One day, after your grandmother went back home, I confronted your father.

“Here, try,” I said to him. “Sometimes, I can’t take it anymore. I can’t even lift the baby to change her.” That was the first time he ever tried. I was exhausted. I hadn’t slept for two days. I couldn’t even lift her. I was so shaky that I was scared I might drop her.

Several months later, my little one, I was pregnant for the fourth time. That was your sister. If your father knew, he wouldn’t have allowed me to abort. So I kept the news between myself and a home pregnancy test that I burned before he came home from work. This type of secret is burdensome, and part of the burden is that, despite your best efforts, time reveals it bit by bit. I still had some abortion-inducing pills left from my second abortion. They were prescribed to me by the doctor himself — I took them. A week later, I was bleeding. Your father was worried. We went to the doctor who told us that I was pregnant. He also told us that the bleeding hadn’t affected the fetus. As usual, I pretended to be surprised. But this time, I came out and asked him to either terminate the pregnancy or tie my tubes. He refused.

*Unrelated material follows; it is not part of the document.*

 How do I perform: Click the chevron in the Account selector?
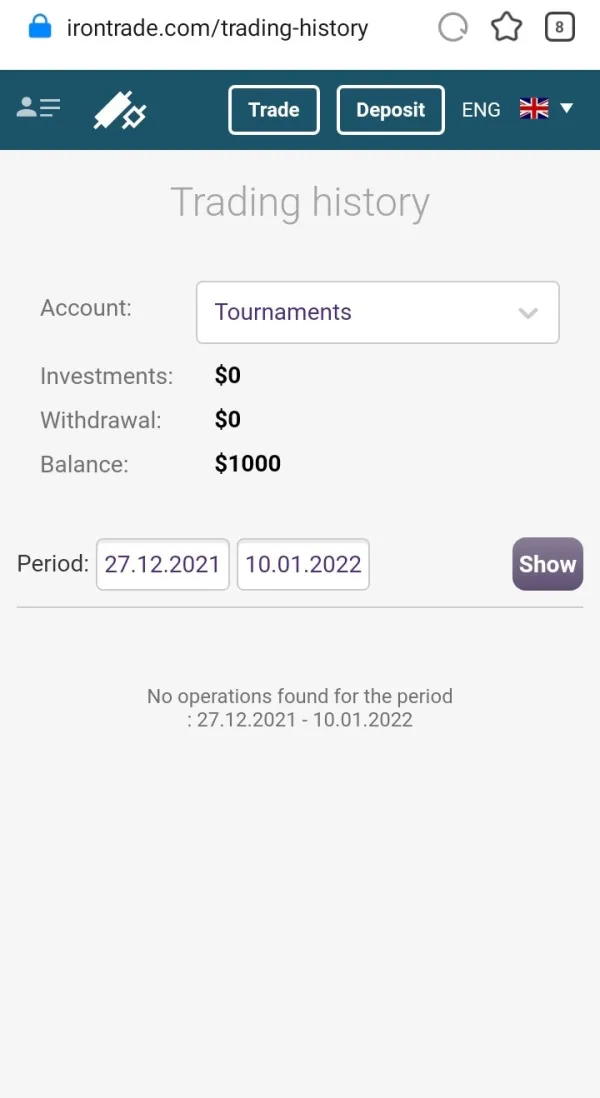(x=529, y=313)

Do you see how doctors decide what’s best for us women? I was denied an abortion because the doctor and the law didn’t find my reasons sufficient. To determine for myself and say that I was incapable of providing care isn’t sufficient, because the doctor – like your father and like others – believes that childbirth and providing care are mandatory for every woman. Even when I asked to have my tubes tied, the doctor saw my decision as emotional and impulsive. He decided to give me a chance to experience motherhood once more even though I didn’t want to. And I couldn’t insist because I was physically drained. He forced a chance upon me that I didn’t ask for. He used his profession to insert himself into my relationship with my body. This control over our bodies is practiced in the name of medicine and of society and its values.

If I’m to blame for not being comfortable with contraceptives, how do I make up for it without bringing punishment onto myself or onto you or onto your sister, if I give birth despite my wishes?

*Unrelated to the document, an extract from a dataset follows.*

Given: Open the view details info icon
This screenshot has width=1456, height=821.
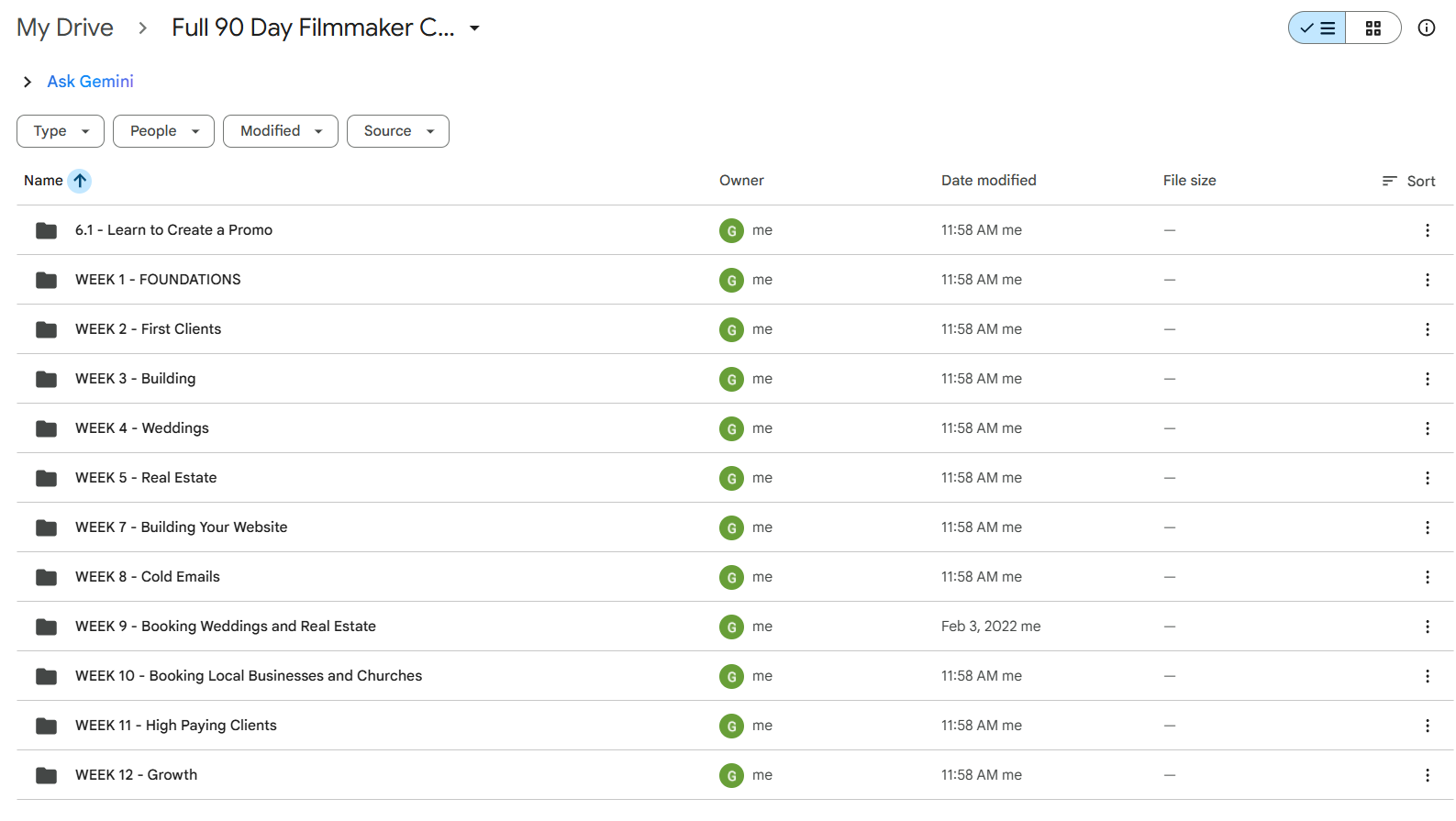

Doctors in Egypt only perform tubectomies in secrecy. Like abortion, it is considered a crime. But actually tubectomies are neither criminalized by the law nor – I think – religiously prohibited.

Think about it. Which of these should be considered wrong in the eyes of religion: to prevent something I simply don’t want or to bring into the world an unwanted child?

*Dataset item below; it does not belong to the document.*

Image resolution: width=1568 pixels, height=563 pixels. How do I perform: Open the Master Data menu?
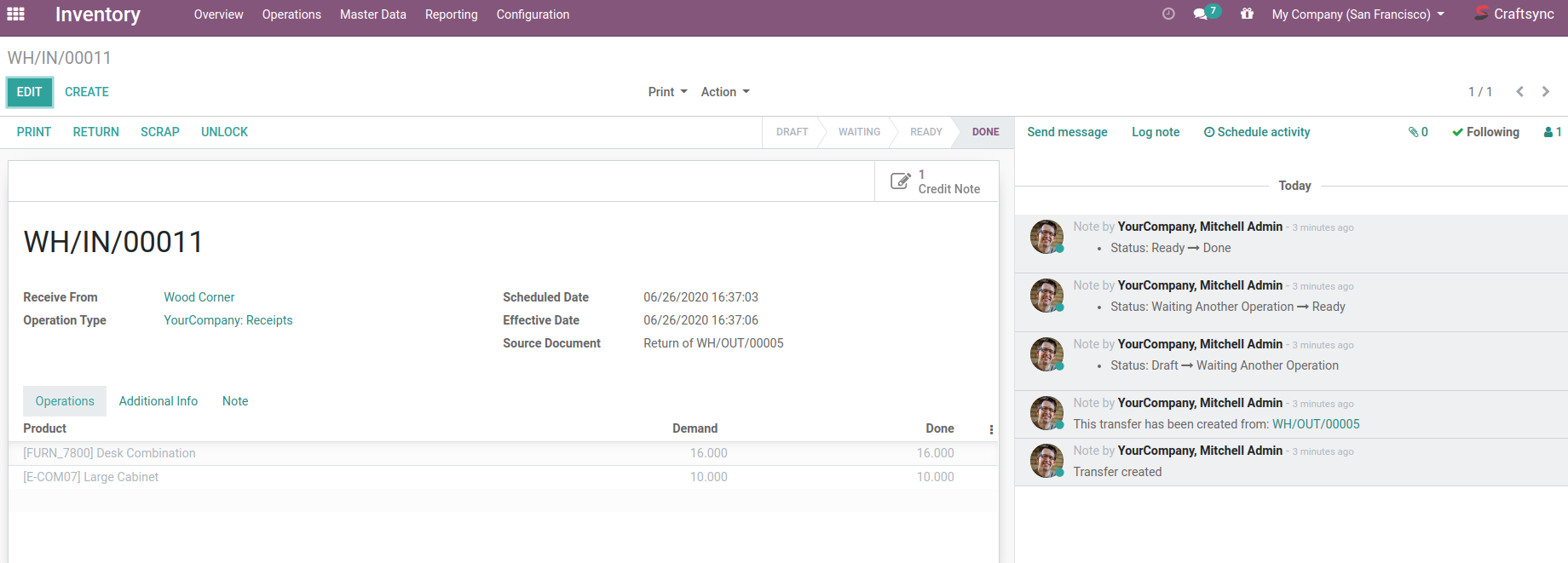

In the blink of an eye, my body is no longer taken into consideration — I’m only a womb. How do I – and other women – explain how our bodies defy us during pregnancy and childbirth, to be estranged from my body, to not recognize it or belong to it, to be yet another reproduction machine, to give birth to a child I don’t want and to not be able to express how emotionally detached I am from it except in a letter that I doubt I’d be able to share with anyone?

I went through with the pregnancy, and your sister was born. I serve as a mother and I give you all I can. Your father helps me with house chores from time to time, but they’re still my responsibility.

It’s emotionally exhausting to be trapped at home for a week at a time. I try to go out, but, with two young children, it’s limited. It’s very stressful. It left me unhappy. I don’t feel anything good anymore.  And when I try to make myself happy, it’s only for fleeting moments.

Whether you read this years later or I lack the courage to leave it to you, we are two women, one of whom caused the other to exist. The latter shouldn’t be grateful for this causality. The former shouldn’t make her life revolve around it. I have my life, and you have your life. They will cross, but neither will override the other. You are here, and I am here. We were brought together by a chance, one that I hope is fortunate.